Que faire lorsque je suis incarcéré pour plusieurs affaires en même temps ?

Prenons un exemple : M. X est placé en détention provisoire dans le cadre d’une enquête pour trafic de stupéfiants.

Par ailleurs, pendant qu’il est en détention provisoire, M. X est condamné à une peine de prison ferme avec mandat de dépôt (c’est-à-dire un emprisonnement immédiat) en raison d’une autre affaire pour violences.

Si M. X ne fait pas appel de cette condamnation, la peine prononcée pour violences devient définitive : à compter de ce moment, sa condamnation à de la prison ferme « prend le dessus » sur la détention provisoire.
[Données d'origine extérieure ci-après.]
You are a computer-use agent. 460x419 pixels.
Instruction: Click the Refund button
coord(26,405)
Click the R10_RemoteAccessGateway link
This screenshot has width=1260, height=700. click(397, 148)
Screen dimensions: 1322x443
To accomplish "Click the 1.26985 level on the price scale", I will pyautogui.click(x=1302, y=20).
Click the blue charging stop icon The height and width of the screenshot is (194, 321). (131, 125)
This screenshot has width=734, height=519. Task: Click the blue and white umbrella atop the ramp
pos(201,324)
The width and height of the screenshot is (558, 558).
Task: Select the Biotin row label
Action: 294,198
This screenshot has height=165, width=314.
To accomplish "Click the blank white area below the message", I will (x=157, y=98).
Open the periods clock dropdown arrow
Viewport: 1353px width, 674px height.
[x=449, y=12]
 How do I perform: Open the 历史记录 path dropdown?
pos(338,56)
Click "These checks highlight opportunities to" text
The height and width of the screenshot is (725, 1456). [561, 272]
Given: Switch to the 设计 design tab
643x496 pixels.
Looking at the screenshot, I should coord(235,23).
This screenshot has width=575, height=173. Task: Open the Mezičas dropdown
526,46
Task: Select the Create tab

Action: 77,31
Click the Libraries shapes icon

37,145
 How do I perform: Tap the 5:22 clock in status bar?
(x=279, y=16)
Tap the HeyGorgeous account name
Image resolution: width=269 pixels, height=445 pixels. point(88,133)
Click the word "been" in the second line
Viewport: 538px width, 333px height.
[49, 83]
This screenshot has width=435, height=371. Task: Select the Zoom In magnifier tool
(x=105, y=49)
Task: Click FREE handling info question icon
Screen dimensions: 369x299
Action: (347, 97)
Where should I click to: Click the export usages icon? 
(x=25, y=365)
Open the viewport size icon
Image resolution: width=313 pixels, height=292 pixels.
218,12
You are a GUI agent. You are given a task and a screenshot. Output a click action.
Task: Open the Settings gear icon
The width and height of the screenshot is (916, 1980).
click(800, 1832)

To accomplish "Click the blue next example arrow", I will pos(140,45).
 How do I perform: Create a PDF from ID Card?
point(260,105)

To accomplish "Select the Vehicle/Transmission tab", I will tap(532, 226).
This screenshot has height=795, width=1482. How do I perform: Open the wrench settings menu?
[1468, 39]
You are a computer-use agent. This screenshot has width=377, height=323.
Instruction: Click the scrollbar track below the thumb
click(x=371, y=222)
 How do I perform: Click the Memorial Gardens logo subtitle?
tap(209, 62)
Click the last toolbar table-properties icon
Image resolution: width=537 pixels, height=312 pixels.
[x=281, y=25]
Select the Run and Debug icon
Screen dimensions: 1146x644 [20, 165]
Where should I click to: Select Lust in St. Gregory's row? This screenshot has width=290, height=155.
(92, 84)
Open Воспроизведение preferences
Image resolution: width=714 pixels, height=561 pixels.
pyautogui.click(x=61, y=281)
En effet, la Cour de cassation juge que la détention provisoire cesse lorsque le détenu exécute « simultanément une peine d’emprisonnement résultant d’une autre condamnation » (Cass. crim., 14 février 2012, n°11-84.397) et que « la mise à exécution d’une peine d’emprisonnement a pour conséquence de suspendre les effets d’un mandat de dépôt délivré pour autre cause » (Cass. crim., 30 janvier 1991, n°90-83.464).

Cela signifie qu’à compter de sa condamnation, M. X n’est plus détenu provisoirement, mais condamné définitivement : il attendra désormais d’être jugé dans son affaire de trafic de stupéfiants en cellule, en ne purgeant que sa peine prononcée pour violences.

Au contraire, s’il fait appel de sa condamnation, il conservera le bénéfice de la détention provisoire pour les deux affaires : il continuera donc à purger « par avance »  les deux peines qui seront prononcées contre lui.

La Cour de cassation estime en effet que « la détention provisoire à quelque stade que ce soit de la procédure est intégralement déduite de la durée de la peine prononcée, même en cas de pluralité de titres de détention » (Cass. crim., 11 janvier 2017, n°16-81.133).

C’est pourquoi je conseille systématiquement à mes clients faire appel d’une condamnation intervenant pendant le cours d’une détention provisoire.